The descriptive study was conducted on 82 patients in a neurosurgical intensive care unit between January 2009 and March 2010. The data were collected by data collection instruments and Newcastle Satisfaction with Nursing Scales. The data were statistically analyzed by frequency, mean, standard deviation, chi-square, and Mann-Whitney U test.
The study showed that 53.7% of the patients experienced sleep disturbances in the neurosurgical intensive care unit. Because of nursing interventions at night, 39.1% of these patients had their sleep affected, but this problem did not cause any negative impact on the patients' satisfaction (Newcastle Satisfaction with Nursing Scales score = 88.21 ± 9.83). The patients received, on average, 42.21 ± 7.45 times patient care interventions at night; however, the frequency of patient care interventions at night showed no effect on sleep disturbances in this study (p > .05). The most frequently given patient care interventions were, respectively, vital signs monitoring, neurological assessment, and repositioning in bed. These interventions were performed commonly at 6 a.m., 12 a.m., and 7 p.m.

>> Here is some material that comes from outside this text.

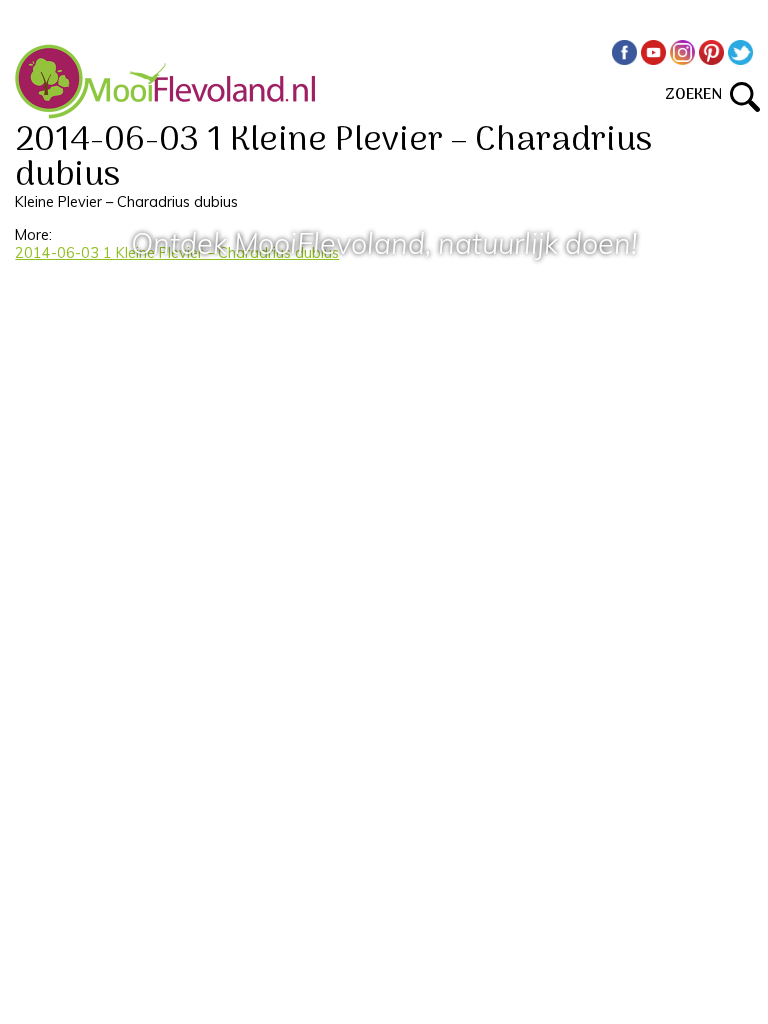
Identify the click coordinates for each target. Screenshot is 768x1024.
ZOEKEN (697, 95)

In this study, despite the patients reporting sleep disturbances in the neurosurgical intensive care unit because of nocturnal patient care interventions that prevented them from sleeping, the patients' satisfaction on the given nursing care was not negatively impacted. To reduce sleep disturbances because of nursing care initiatives and promote uninterrupted sleep in the intensive care unit, it can be useful to develop new protocols regulating night care activities.
重症监护病房中的睡眠障碍是一个常见问题。导致重症监护病房睡眠障碍的主要因素之一是夜间患者护理干预。
本研究旨在确定神经外科重症监护病房夜间进行的患者护理干预对患者睡眠及其护理满意度的影响。
2009年1月至2010年3月期间,对神经外科重症监护病房的82例患者进行了描述性研究。通过数据收集工具和纽卡斯尔护理满意度量表收集数据。数据采用频率、均值、标准差、卡方检验和曼-惠特尼U检验进行统计学分析。
研究表明,53.7%的患者在神经外科重症监护病房经历过睡眠障碍。由于夜间护理干预,其中39.1%的患者睡眠受到影响,但这一问题并未对患者满意度产生任何负面影响(纽卡斯尔护理满意度量表得分=88.21±9.83)。患者夜间平均接受42.21±7.45次患者护理干预;然而,本研究中夜间患者护理干预的频率对睡眠障碍没有影响(p>.05)。最常进行的患者护理干预分别是生命体征监测、神经学评估和床上翻身。这些干预通常在上午6点、午夜12点和晚上7点进行。
在本研究中,尽管患者报告因夜间患者护理干预导致神经外科重症监护病房的睡眠障碍,使他们无法入睡,但患者对所提供护理的满意度并未受到负面影响。为了减少因护理措施导致的睡眠障碍并促进重症监护病房的不间断睡眠,制定规范夜间护理活动的新方案可能会有所帮助。